__WHAT TO WORK ON__
From the line containing "Task: Open the 12 вопроса(ов) questions link" to the end of the entries, return every line exactly, both ends included, and add nothing.

__INFORMATION PROVIDED__
--- START ---
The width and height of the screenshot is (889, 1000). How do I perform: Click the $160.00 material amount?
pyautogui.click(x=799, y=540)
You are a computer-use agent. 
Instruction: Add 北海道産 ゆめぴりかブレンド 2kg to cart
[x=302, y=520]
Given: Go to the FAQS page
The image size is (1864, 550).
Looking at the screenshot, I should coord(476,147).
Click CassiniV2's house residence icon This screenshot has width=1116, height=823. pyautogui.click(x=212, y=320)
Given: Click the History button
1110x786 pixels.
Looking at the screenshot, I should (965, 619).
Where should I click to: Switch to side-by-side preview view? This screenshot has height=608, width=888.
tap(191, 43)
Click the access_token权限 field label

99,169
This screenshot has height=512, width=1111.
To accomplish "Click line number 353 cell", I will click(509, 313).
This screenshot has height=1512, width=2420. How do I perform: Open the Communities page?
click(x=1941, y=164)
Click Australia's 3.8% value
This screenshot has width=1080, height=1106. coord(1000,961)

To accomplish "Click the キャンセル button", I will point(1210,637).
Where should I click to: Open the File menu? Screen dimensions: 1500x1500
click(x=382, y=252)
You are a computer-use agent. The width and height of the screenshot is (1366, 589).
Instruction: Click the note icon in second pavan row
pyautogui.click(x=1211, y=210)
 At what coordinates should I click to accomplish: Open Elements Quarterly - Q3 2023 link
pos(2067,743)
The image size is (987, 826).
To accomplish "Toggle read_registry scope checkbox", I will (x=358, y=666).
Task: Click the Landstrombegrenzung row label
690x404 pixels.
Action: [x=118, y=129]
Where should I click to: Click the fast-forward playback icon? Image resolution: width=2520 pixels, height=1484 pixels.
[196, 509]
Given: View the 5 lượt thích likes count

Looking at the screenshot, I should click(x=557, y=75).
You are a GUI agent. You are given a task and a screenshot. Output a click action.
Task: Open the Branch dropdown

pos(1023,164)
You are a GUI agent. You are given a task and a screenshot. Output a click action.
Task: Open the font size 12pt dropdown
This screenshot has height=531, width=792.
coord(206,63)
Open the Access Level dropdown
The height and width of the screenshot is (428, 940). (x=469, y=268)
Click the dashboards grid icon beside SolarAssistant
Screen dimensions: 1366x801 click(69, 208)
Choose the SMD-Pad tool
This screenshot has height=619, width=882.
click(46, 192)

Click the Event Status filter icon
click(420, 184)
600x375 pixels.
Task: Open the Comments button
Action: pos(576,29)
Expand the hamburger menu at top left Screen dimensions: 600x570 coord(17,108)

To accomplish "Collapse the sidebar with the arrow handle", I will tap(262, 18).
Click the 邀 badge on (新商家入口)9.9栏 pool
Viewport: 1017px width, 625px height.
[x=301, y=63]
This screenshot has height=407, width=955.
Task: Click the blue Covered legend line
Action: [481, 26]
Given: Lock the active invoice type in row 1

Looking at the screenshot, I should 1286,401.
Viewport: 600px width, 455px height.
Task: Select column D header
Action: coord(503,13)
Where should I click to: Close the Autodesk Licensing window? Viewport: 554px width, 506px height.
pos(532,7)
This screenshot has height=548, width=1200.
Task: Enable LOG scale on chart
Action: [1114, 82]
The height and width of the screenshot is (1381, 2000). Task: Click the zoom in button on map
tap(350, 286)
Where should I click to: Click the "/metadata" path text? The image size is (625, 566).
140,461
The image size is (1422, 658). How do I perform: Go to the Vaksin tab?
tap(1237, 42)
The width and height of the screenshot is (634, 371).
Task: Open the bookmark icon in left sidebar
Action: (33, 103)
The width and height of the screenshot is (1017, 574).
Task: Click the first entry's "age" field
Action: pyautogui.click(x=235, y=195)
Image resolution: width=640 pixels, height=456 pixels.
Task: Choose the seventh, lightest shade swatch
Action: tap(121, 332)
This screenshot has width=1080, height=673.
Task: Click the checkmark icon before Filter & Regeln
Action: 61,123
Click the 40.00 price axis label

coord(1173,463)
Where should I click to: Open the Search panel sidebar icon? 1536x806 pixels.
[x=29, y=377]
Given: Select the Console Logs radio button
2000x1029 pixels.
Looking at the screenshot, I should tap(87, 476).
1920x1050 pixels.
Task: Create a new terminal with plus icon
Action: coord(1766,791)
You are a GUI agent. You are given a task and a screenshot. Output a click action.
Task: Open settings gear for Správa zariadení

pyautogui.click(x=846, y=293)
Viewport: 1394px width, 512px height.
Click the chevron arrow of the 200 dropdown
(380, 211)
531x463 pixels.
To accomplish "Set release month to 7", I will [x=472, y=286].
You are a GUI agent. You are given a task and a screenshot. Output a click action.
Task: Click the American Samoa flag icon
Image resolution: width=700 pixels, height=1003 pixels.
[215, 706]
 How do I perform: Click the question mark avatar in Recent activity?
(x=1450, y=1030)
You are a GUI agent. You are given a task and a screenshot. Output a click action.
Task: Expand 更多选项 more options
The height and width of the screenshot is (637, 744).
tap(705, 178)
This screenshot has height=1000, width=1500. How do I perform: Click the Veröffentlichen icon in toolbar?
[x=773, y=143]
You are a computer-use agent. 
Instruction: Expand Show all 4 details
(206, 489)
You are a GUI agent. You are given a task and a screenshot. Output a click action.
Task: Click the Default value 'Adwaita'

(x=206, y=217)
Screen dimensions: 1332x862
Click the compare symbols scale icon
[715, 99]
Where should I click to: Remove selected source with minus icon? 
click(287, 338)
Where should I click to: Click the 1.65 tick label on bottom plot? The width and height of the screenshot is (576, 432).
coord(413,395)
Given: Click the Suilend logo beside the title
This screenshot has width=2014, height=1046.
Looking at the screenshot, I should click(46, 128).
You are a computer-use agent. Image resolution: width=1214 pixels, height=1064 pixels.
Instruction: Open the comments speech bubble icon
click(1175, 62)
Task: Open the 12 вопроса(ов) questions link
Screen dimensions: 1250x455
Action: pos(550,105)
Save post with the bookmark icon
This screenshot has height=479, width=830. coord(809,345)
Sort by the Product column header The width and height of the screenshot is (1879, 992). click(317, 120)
--- END ---
__ANSWER FOR THE TASK__
Task: Open the 12 вопроса(ов) questions link
Screen dimensions: 1250x455
Action: pos(550,105)
Save post with the bookmark icon
This screenshot has height=479, width=830. coord(809,345)
Sort by the Product column header The width and height of the screenshot is (1879, 992). click(317, 120)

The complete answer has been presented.